RECORDS PROVIDED:
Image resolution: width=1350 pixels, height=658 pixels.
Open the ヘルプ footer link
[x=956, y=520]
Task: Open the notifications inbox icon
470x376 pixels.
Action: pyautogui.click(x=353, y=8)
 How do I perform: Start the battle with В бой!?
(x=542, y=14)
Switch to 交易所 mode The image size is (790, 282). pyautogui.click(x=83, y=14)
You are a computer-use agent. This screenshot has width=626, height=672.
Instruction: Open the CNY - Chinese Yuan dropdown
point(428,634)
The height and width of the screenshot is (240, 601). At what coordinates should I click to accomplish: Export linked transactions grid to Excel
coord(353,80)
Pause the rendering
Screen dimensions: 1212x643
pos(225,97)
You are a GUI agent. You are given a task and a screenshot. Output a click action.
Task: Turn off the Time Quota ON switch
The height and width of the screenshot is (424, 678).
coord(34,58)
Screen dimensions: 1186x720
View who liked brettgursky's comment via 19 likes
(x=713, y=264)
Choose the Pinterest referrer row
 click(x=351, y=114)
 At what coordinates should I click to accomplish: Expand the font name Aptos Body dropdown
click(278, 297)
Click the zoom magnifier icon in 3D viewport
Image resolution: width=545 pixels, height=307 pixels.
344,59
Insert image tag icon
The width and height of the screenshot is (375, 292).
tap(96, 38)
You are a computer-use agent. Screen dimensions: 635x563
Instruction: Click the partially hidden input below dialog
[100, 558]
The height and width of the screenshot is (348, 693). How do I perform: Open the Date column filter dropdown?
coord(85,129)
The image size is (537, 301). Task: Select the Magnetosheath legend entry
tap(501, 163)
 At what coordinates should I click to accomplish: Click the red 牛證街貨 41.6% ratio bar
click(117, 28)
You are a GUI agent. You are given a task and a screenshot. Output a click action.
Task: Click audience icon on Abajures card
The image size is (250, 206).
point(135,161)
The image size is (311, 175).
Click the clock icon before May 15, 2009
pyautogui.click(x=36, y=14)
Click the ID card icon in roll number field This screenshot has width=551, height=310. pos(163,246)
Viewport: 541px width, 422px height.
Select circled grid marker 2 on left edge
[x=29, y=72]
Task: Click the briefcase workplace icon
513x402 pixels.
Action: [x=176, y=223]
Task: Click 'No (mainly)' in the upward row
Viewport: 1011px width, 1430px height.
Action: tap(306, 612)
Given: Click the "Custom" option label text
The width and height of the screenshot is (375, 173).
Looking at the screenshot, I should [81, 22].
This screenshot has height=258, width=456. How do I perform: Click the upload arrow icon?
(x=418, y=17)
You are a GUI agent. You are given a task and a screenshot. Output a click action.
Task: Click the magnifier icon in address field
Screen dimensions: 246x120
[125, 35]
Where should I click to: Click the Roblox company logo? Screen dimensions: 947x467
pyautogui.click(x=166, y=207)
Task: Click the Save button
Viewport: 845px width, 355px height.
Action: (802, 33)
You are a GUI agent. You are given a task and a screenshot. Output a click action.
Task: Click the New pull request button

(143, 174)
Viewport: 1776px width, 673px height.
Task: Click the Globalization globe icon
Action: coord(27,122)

ABOUT THIS TASK: Examine the records and pull out every line where the string "card" occurs.

WRITTEN SOLUTION:
Task: Click audience icon on Abajures card
Click the ID card icon in roll number field This screenshot has width=551, height=310. pos(163,246)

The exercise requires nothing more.